> [Exercise objective] Each line from the one with "Viewport: 654px width, 700px height." through the end of the records below should be transcribed exactly, and each picture should be skipped.

Stored records:
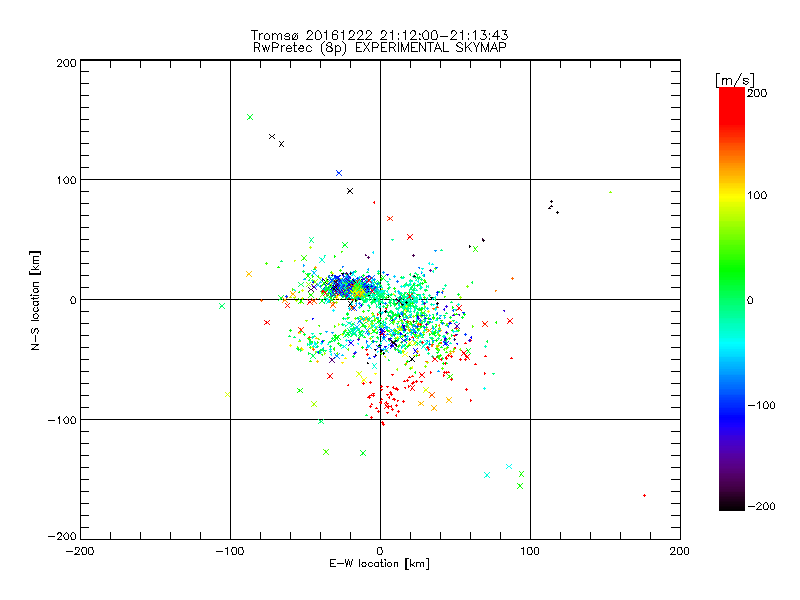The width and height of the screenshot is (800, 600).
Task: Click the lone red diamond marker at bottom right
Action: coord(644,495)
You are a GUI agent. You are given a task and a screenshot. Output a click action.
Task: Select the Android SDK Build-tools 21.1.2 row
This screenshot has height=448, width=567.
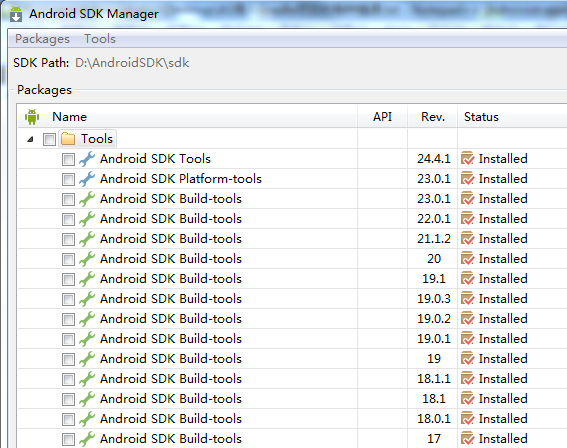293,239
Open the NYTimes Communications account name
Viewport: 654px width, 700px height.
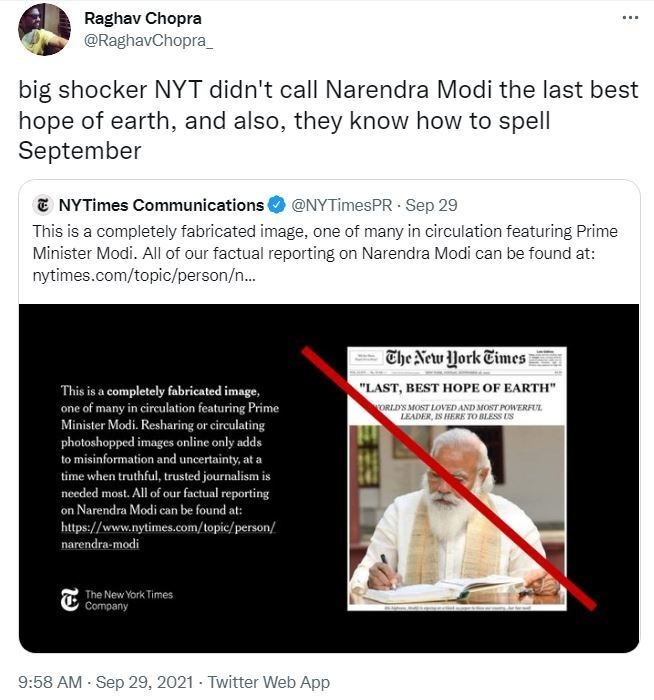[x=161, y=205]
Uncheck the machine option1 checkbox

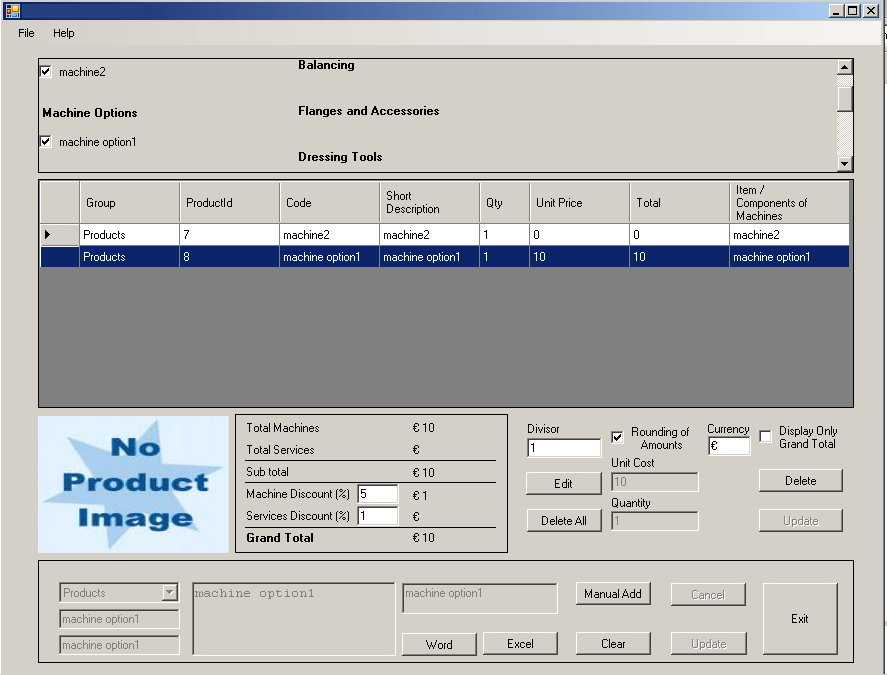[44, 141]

> [Worked solution]
Viewport: 654px width, 700px height.
[x=161, y=205]
Uncheck the machine option1 checkbox

[44, 141]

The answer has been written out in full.